Pour ce qui est de l'allaitement maternel, la délégation a indiqué que des efforts sont déployés dans le pays pour élargir l'initiative «Hôpitaux pour bébés» à l'ensemble du pays.
En principe, l'avortement est interdit en Haïti, a déclaré la délégation. Mais en réalité, les cas d'interruption volontaire de grossesse sont courants et relativement bien acceptés dans la société, a-t-elle affirmé. Un nombre croissant de jeunes femmes enceintes vont à l'école même s'il est vrai que des efforts restent à consentir dans ce domaine, a par ailleurs déclaré la délégation. La discrimination à l'égard des femmes et des jeunes filles reste un problème en Haïti, a-t-elle reconnu. Des cas d'agressions sexuelles en milieu scolaire imputables à des enseignants ont été rapportés, même si cela reste à prouver, a en outre indiqué la délégation.

• **Entrées**:
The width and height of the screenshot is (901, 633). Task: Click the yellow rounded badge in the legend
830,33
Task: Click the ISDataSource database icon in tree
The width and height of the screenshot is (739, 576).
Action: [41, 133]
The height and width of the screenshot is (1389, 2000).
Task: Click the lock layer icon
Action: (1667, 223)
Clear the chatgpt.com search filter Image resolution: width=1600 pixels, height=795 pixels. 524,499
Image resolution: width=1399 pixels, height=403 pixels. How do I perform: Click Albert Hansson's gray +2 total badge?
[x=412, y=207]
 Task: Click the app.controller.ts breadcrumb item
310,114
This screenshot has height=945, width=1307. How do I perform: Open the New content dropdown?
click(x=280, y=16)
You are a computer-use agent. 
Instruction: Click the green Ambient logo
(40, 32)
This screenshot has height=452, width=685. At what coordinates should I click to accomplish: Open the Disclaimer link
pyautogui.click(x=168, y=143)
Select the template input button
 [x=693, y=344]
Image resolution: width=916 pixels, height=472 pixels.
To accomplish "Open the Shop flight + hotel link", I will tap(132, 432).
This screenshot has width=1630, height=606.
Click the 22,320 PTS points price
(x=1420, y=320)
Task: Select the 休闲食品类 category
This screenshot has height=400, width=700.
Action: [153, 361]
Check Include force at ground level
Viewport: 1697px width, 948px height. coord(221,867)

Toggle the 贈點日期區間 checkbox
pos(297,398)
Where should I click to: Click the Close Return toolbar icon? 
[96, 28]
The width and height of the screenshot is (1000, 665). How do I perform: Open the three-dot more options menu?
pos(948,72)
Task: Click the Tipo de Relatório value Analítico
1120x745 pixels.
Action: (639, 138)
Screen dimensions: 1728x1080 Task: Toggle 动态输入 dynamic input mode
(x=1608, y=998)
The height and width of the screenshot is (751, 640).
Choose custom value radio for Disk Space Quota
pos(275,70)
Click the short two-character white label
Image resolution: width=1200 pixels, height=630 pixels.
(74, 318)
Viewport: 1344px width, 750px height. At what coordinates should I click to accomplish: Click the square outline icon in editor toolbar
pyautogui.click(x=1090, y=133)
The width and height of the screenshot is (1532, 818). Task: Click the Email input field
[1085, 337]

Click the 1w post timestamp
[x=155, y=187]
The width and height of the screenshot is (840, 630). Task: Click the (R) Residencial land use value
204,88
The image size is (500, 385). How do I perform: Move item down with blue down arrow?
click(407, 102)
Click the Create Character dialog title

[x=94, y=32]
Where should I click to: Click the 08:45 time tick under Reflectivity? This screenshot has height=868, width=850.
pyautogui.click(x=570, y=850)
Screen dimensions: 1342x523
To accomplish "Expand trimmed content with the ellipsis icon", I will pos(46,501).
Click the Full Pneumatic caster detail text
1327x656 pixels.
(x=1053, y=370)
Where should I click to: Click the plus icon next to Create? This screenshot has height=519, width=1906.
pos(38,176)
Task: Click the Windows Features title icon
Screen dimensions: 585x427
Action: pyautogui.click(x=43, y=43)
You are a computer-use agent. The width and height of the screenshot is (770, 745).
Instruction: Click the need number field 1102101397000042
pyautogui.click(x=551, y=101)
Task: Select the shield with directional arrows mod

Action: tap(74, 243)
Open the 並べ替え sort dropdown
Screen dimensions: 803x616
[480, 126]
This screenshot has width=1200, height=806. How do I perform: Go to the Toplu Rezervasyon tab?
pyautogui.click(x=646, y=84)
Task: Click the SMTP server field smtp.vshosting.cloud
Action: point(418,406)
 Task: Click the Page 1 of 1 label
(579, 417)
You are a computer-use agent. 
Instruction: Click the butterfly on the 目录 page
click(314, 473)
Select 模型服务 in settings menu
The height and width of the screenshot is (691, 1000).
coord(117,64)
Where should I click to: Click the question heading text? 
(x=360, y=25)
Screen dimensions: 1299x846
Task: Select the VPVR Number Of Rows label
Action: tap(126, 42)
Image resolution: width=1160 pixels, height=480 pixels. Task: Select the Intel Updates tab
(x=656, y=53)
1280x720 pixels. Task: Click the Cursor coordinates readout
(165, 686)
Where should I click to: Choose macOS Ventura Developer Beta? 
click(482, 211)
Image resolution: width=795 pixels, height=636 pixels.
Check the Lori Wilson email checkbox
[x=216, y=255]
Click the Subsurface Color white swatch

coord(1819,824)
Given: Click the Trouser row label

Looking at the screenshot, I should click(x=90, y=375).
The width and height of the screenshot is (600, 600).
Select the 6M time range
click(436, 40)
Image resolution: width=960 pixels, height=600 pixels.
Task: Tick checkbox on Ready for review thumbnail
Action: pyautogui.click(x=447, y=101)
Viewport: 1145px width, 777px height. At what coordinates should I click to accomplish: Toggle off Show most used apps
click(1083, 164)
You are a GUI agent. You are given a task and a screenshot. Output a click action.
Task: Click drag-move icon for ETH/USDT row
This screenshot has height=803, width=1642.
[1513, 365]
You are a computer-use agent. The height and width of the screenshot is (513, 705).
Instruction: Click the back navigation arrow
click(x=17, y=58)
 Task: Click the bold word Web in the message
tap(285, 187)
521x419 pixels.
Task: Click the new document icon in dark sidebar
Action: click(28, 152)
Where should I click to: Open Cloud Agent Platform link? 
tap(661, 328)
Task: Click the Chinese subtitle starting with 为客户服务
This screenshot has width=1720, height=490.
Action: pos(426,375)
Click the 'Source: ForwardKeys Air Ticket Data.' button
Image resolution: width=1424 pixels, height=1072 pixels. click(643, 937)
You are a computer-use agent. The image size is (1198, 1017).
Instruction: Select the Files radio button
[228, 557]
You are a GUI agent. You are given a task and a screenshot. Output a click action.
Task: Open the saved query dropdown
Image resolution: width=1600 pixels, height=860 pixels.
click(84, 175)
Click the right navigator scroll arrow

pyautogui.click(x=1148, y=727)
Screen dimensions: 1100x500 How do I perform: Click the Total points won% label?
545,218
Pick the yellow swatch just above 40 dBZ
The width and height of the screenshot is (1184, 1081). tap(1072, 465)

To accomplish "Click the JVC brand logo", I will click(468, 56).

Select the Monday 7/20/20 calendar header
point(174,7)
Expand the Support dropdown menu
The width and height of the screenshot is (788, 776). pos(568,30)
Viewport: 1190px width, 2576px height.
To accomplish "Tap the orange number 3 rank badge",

• **À faire**:
A - Dans l'extrait sur Haïti, quelle initiative liée à l'allaitement maternel cherche-t-on à élargir à l'ensemble du pays ?
B - D'après l'extrait sur Haïti, expliquez pourquoi la délégation présente l'interdiction de l'avortement comme valable seulement «en principe».
C - Recopiez à l'identique le passage de l'extrait sur Haïti, de "Pour ce qui" à "indiqué la délégation.".
Les lignes forment un ensemble à part, indépendant de l'extrait.

• **Résultats**:
A - L'initiative «Hôpitaux pour bébés».

B - Selon la délégation, les interruptions volontaires de grossesse sont en réalité courantes. Elles sont aussi relativement bien acceptées dans la société haïtienne, malgré l'interdiction.

C -
Pour ce qui est de l'allaitement maternel, la délégation a indiqué que des efforts sont déployés dans le pays pour élargir l'initiative «Hôpitaux pour bébés» à l'ensemble du pays.
En principe, l'avortement est interdit en Haïti, a déclaré la délégation. Mais en réalité, les cas d'interruption volontaire de grossesse sont courants et relativement bien acceptés dans la société, a-t-elle affirmé. Un nombre croissant de jeunes femmes enceintes vont à l'école même s'il est vrai que des efforts restent à consentir dans ce domaine, a par ailleurs déclaré la délégation. La discrimination à l'égard des femmes et des jeunes filles reste un problème en Haïti, a-t-elle reconnu. Des cas d'agressions sexuelles en milieu scolaire imputables à des enseignants ont été rapportés, même si cela reste à prouver, a en outre indiqué la délégation.